PMID: 25451934
White MR, Khan MM, Deredge D, Ross CR, Quintyn R, Zucconi BE, Wysocki VH, Wintrode PL, Wilson GM, Garcin ED
A Dimer Interface Mutation in Glyceraldehyde 3-Phosphate Dehydrogenase Regulates its Binding to AU-rich RNA.
J Biol Chem. 2014 Dec 1. pii: jbc.M114.618165.

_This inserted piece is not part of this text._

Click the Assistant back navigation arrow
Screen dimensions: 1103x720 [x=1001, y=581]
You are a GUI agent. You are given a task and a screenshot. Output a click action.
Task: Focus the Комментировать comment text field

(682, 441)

Glyceraldehyde-3-phosphate dehydrogenase (GAPDH) is an enzyme best known for its role in glycolysis. However, extra-glycolytic functions of GAPDH have been described, including regulation of protein expression via RNA binding. GAPDH binds to numerous Adenine-Uridine Rich Elements (AREs) from various mRNA 3' untranslated regions (3'UTR) in vitro and in vivo, despite its lack of a canonical RNA binding motif. How GAPDH binds to these AREs is still unknown. Here we discovered that GAPDH binds with high-affinity to the core ARE from Tumor Necrosis Factor-alpha (TNF-alpha) mRNA via a two-step binding mechanism. We demonstrate that a mutation at the GAPDH dimer interface impairs formation of the second RNA:GAPDH complex and leads to changes in the RNA structure. We investigated the effect of this interfacial mutation on GAPDH oligomerization by crystallography, small-angle x-ray scattering, nano-ElectroSpray Ionization Mass Spectrometry and Hydrogen-Deuterium Exchange Mass Spectrometry. We show that the mutation does not significantly affect GAPDH tetramerization as previously proposed. Instead, the mutation promotes short-range and long-range dynamic changes in regions located at the dimer and tetramer interface and in the NAD+ binding site. These dynamic changes are localized along the P axis of the GAPDH tetramer, suggesting that this region is important for RNA binding. Based on our results, we propose a model for sequential GAPDH binding to RNA via residues located at the dimer and tetramer interfaces.